In v2.12, there is an option to set symmetry during variability analysis, however it is stated in the tooltip that this option doesn’t do anything, and suggests the use of symmetry expansion. This is a little confusing, why does this parameter exist if it doesn’t affect anything (i.e. if C1 is used anyway)?
And could you perhaps elaborate a bit more on how cryosparc deals with symmetry expanded particles during 3D-VA, and what the optimal strategy is for analysis of symmetric systems using this tool?
The symmetry option is just there to remind people that if they have symmetry, they should generally always perform symmetry expansion before 3D Var. If you put in a symmetry other than C1, the job will fail with an error message that says to use symmetry expansion.
3D Var is computing eigenvectors of the 3D covariance of the particle images, assuming fixed poses that come from the input. When there is “symmetry” in a particle, this only applies to the consensus structure - any variability mode can break the symmetry. However, the variability mode (assuming the underlying symmetry is a true symmetry) should naturally occur in all symmetric versions of itself.
In this sense there are two kinds of variability modes: modes that are changes/motion within just a single subunit, and modes where there are changes/motion across the entire particle in a coordinated fashion. The first kind are modes where each particle image contains information about multiple positions along the mode (since each subunit is in potentially a different position along that mode). The second kind are modes where each particle image contains information about only one position along the mode (since the entire particle is in only one position) but due to the symmetry, the image could be used as information for all symmetric copies of that same mode.
So for the first kind of mode, symmetry expansion is best. In this case it’s also fine to create a mask around a single subunit, but this is not necessary (since using the subunit mask will make it impossible to find motions across the entire particle). For the second kind of mode, using symmetry expansion will mean that there are many copies of the same mode that can be found (i.e. imaging a symmetric molecule bending along its entire length, in one direction. There are equivalent copies of that mode where the molecule bends in the symmetric versions of that one direction). Symmetry expansion makes sure that every particle counts for each one of these copies, rather than just the single one with which the particle is arbitrarily aligned in the input poses.
The above is still somewhat of a work in progress, and there are other cases (pseudosymmetry?) that should be considered. It would be great to hear your thoughts!
Thank you Ali that was very helpful!
Also @apunjani - one more query - I notice there is a new “Highpass resolution” paramater in 3D-VA. Just so I understand, is this actually high-pass filtering the particles? And is this intended to remove contributions from things only contributing to variability at low resolution, e.g. micelles? If so, what values have you found useful - I guess 15-20Å or so?

-- -- --

◆ **COMPLETE THE FOLLOWING**
1 > In the forum thread on symmetry in 3D variability analysis, a single-subunit mask is described as acceptable but not necessary for the first kind of variability mode. In one to three sentences, explain why the thread says this mask is not necessary.
2 > Continue the forum thread on symmetry in 3D variability analysis from the point where it ends.
The material that comes after this point is separate from the forum thread on symmetry in 3D variability analysis.

◆ **RECORD SET**
-- -- --

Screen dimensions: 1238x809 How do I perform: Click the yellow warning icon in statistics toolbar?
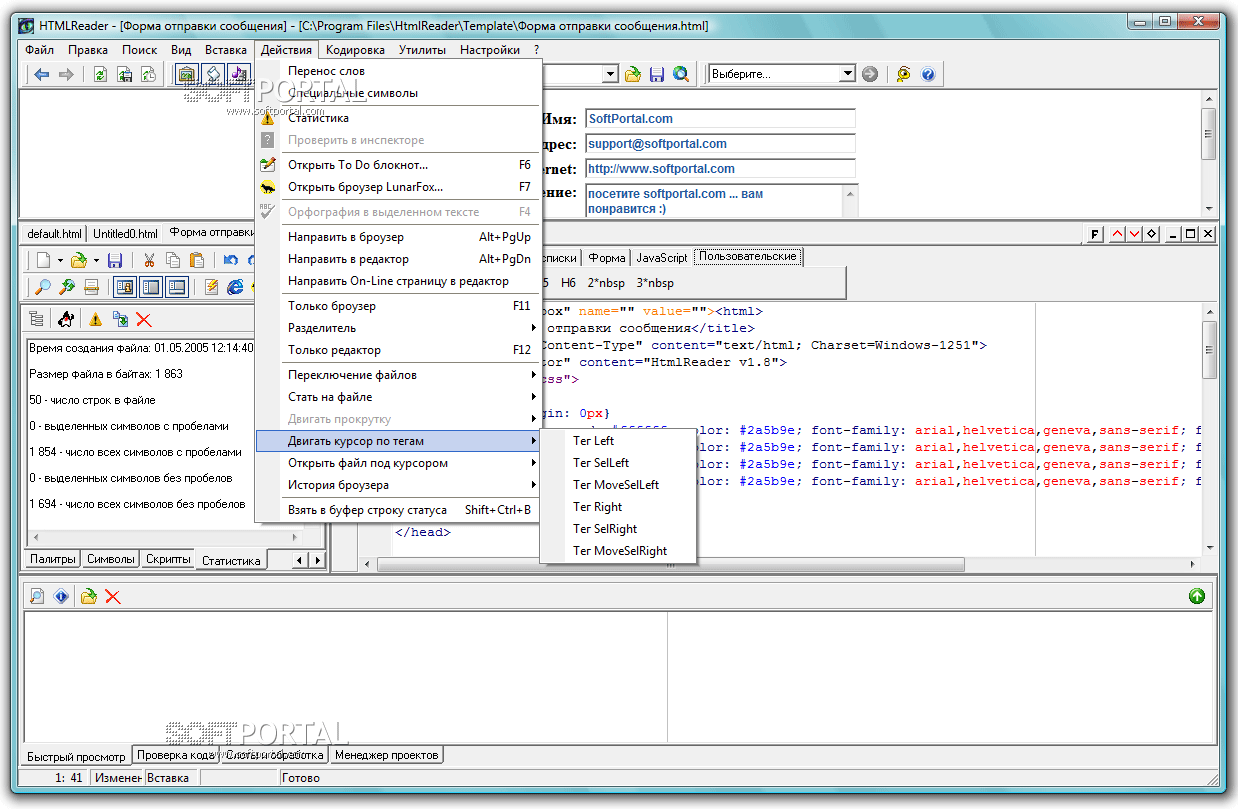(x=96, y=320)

-- -- --

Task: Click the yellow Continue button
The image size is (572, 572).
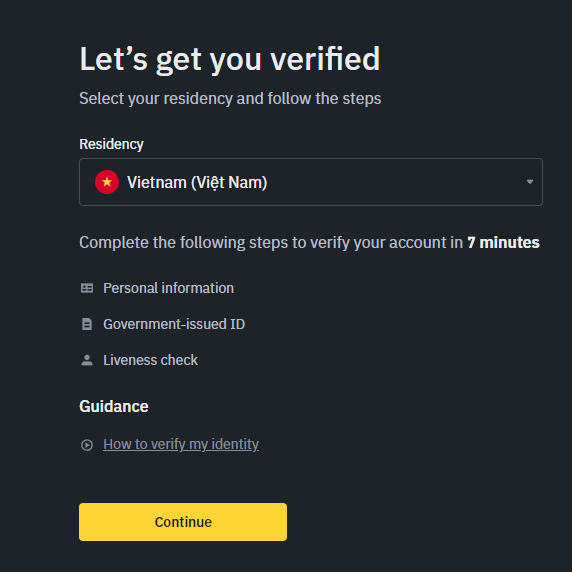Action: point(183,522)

-- -- --

◆ **ANSWERS TO THIS EXERCISE**
1 > A mask around a single subunit is not necessary because it would make it impossible to find motions across the entire particle.

2 >
@olibclarke the new highpass option is not highpass filtering the particles, but rather adding a “highpass prior” to the 3D Var components limiting the amount of power they can have at low frequencies. This essentially ignores variability that is larger than a certain scale, as you said. I haven’t really tried it for micelles (where I think the best strategy is still to mask out the micelle), but I was finding that with a lot of smaller/membrane proteins there is a huge amount of “structured noise” present in the images at low resolutions. This could be from pancaked particles floating around at the air water interfaces, empty micelles above/below the particles, etc. Those were causing most of the variability modes to be full of just large blobs appearing and dissapearing, rather than actually probing the motion or flex of the molecule. So I found that in that case, turning on the highpass resolution helped a lot. In those cases I set the highpass around 20A with order 8 (order is the steepness of the filter falloff - these are butterworth not rectangular filters).
However, I subsequently also implemented coloured noise in the 3D var algorithm, which does nearly the same thing but automatically. The colour of the noise is estimated first from all the particles, capturing those large low-res structured noise sources. That noise model is then used during 3D var so the contribution of low-res terms are automatically weighted down since there is large noise at those resolutions. This turns out to generally work very well across the small particles I’m testing, though I did find at least one case of a larger molecule where it was slightly better to use white noise.
Thanks @apunjani! Actually, even in the presence of a coloured noise model it seems like the highpass filter makes a big difference to the result, at least for one small, flexible sample that I just tried it on after reading this. That explanation was very helpful!
I also notice that the “highpass resolution” parameter is also present in 3D var display - is it doing the same thing there? That is, if we set that parameter during the analysis step, should it also be set during display?
Along these lines I was curious if there was a way to consider variability in a given asymmetric unit in the context of the whole particle. For example, I have a C2 particle which I expanded and applied an asymmetric mask, and ran local refinement and finally 3DVA. The output suggests there is secondary structural element which varies in length. I would like to know if the long and short states can exist simultaneously in a single particle ( or conversely if the short/short or long/long states exist). Because 3DVA has to be run with C1 symmetry , I am assuming that each asymmetric unit is treated as its own particle and the relationships between subparticles are not considered. Is there an easy way to perform this analysis in cryosparc? I suppose I could model the three possible states and use them as seeds for a heterogeneous refinement, but it would be interesting if there was a way to consider higher symmetries in a 3DVA job.